*Work to be completed:* Please render everything from the line containing "Task: Click the text (ITAs) in the PGP box" down to the line containing "point(443,784)" as a numbered list, skipping blank lines and covering only those items. Leave the pictures out of your answer.

Text and item location entries
· · · · · · ·

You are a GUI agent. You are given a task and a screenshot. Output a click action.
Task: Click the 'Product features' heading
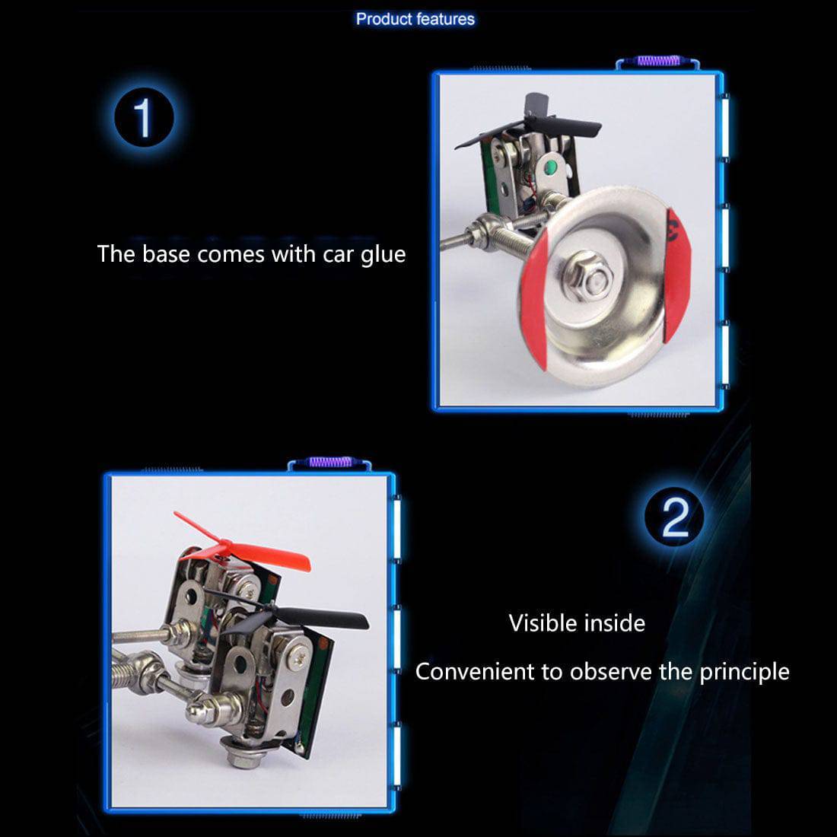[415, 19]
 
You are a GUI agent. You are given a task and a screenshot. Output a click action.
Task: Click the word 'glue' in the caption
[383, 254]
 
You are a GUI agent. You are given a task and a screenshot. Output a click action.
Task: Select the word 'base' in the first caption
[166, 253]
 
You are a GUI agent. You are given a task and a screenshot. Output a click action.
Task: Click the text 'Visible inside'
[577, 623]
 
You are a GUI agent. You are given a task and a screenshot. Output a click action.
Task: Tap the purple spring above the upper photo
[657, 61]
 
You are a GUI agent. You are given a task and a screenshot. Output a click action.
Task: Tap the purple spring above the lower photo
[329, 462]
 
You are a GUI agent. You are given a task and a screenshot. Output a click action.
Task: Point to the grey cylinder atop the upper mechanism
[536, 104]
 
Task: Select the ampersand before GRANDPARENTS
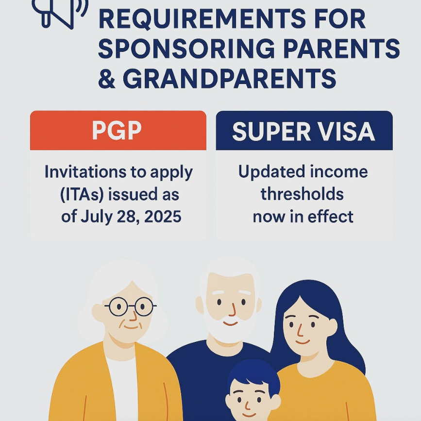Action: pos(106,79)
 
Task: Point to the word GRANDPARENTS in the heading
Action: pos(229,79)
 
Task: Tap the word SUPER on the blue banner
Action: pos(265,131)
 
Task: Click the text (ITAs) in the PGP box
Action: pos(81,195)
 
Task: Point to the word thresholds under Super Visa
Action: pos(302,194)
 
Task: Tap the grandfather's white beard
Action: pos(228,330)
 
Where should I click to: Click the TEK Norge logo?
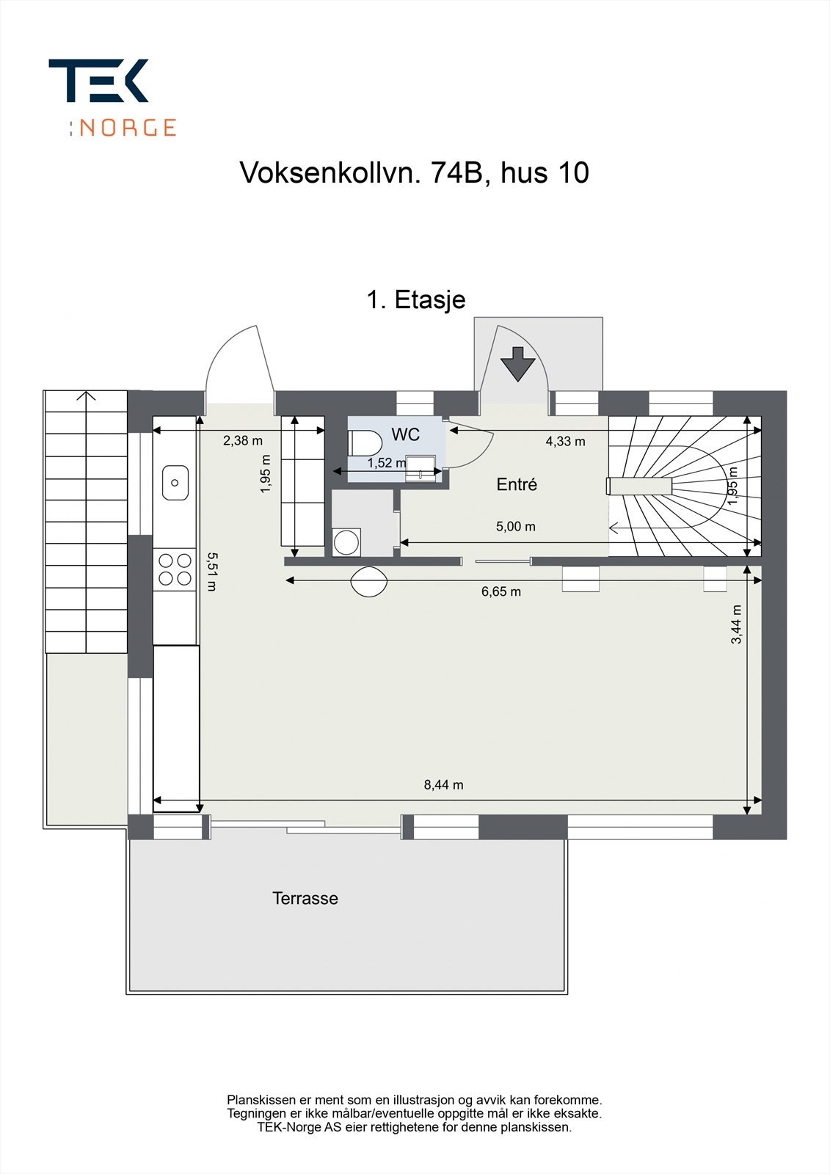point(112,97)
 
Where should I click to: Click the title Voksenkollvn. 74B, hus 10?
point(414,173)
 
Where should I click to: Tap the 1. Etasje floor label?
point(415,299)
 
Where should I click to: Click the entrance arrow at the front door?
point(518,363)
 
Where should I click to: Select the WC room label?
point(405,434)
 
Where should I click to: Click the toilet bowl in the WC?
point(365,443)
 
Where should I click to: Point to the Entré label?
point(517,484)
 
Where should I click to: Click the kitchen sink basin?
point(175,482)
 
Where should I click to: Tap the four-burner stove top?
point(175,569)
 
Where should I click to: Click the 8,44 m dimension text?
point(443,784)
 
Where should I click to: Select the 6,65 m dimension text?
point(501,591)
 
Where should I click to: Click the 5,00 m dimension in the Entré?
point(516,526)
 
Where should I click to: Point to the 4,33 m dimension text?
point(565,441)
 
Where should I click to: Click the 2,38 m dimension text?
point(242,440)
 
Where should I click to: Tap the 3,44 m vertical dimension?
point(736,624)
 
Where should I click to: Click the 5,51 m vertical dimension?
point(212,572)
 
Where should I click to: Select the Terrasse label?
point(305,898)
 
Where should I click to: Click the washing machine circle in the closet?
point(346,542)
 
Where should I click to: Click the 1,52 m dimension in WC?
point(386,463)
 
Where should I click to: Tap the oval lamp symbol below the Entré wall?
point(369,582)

· · · · · · ·

*Reply:*
1. Task: Click the text (ITAs) in the PGP box
2. Action: pos(81,195)
3. Task: Point to the word thresholds under Super Visa
4. Action: pos(302,194)
5. Task: Tap the grandfather's white beard
6. Action: pos(228,330)
7. Where should I click to: Click the TEK Norge logo?
8. point(112,97)
9. Where should I click to: Click the title Voksenkollvn. 74B, hus 10?
10. point(414,173)
11. Where should I click to: Tap the 1. Etasje floor label?
12. point(415,299)
13. Where should I click to: Click the entrance arrow at the front door?
14. point(518,363)
15. Where should I click to: Select the WC room label?
16. point(405,434)
17. Where should I click to: Click the toilet bowl in the WC?
18. point(365,443)
19. Where should I click to: Point to the Entré label?
20. point(517,484)
21. Where should I click to: Click the kitchen sink basin?
22. point(175,482)
23. Where should I click to: Tap the four-burner stove top?
24. point(175,569)
25. Where should I click to: Click the 8,44 m dimension text?
26. point(443,784)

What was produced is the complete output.